More importantly, I am also surprised by the strategy you employed to implement this functionality. I always thought that we would implement this functionality by operating on the character matrix of a tree and producing a corrected dissimilarity_map, not unlike the CassiopeiaSolver.compute_dissimilarity_map functionality. Do you think it's potentially overkill that we have embedded the usage of this functionality to only be pertitent to the CRISPRCas9DistanceCorrectionSolver. In my eyes, it would be ideal to be able to get transformed distances for all sorts of tasks, solving lineages being one of them. Does that make sense?

@mattjones315 I think CassiopeiaSolver.compute_dissimilarity_map does not exist, do you mean cassiopeia.data.utilities.compute_dissimilarity_map? If you give me an example of the API and code you envision users to be writing, I can think about it. By the way, the more helpful distances would be those obtained from performing branch length estimation in the next step, since it essentially refines the corrected distances even further by using higher-order information rather than just pairs of leaves, and also uses MLE instead of moment-matching.

mattjones315 commented 1 year ago

Hi @sprillo -- apologies for the delay getting back to this.

Also apologies for the miscommunication, I had meant CassiopeiaTree.compute_dissimilarity_map method, but this is functionally equivalent to the function you pointed out (at least for the purposes of this conversation).

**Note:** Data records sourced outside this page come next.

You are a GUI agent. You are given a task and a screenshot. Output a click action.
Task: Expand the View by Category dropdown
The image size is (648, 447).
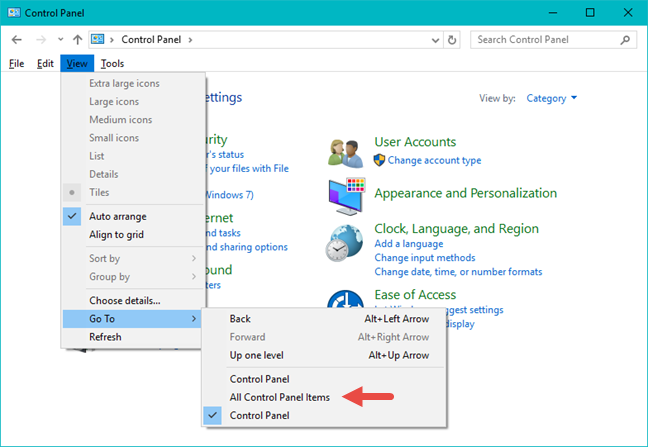coord(553,98)
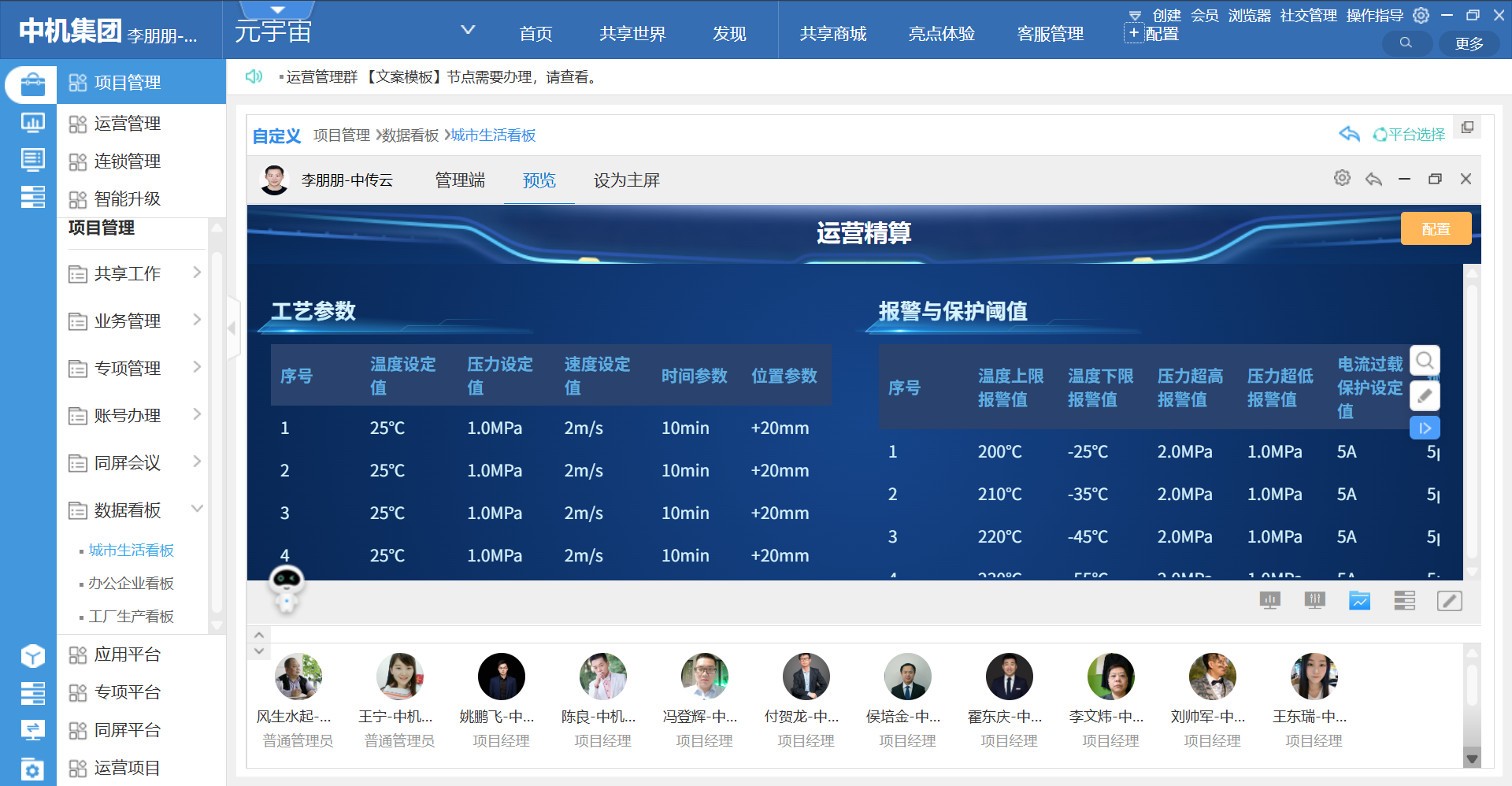Click 姚鹏飞 contact avatar
This screenshot has width=1512, height=786.
point(501,677)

As for the interface that I had imagined, I could see us using compositional programming within the compute_dissimilarity_map method. The pseudocode would look like this:

def compute_dissimilarity_map(character_matrix, tree, correction="none", ...):

    if correction == "none":
       dissimilarity_map = cas.data.utilities.compute_dissimilarity_map(character_matrix, tree, ...)
    elif correction == "cas9":
        dissimilarity_map = cas.data.distance_correction.crispr_cas9_distance_correction(character_matrix, tree, ...)
    else:
        raise Exception("correction method not found.")
    return dissimilarity_map

In fact, currently the compute_dissimilarity_map implemented in CassiopieaTree contains a function argument that's used for computing dissimilarities between character matrix entries; one could imagine just injecting the crispr_cas9_distance_function into the function that way.

So, while I'm not convinced either of the two approaches above are categorically better / simpler than your proposed implementation, I wonder if you might be able to convince me that my two solutions are non-optimal.

Thanks in advance for the discussion!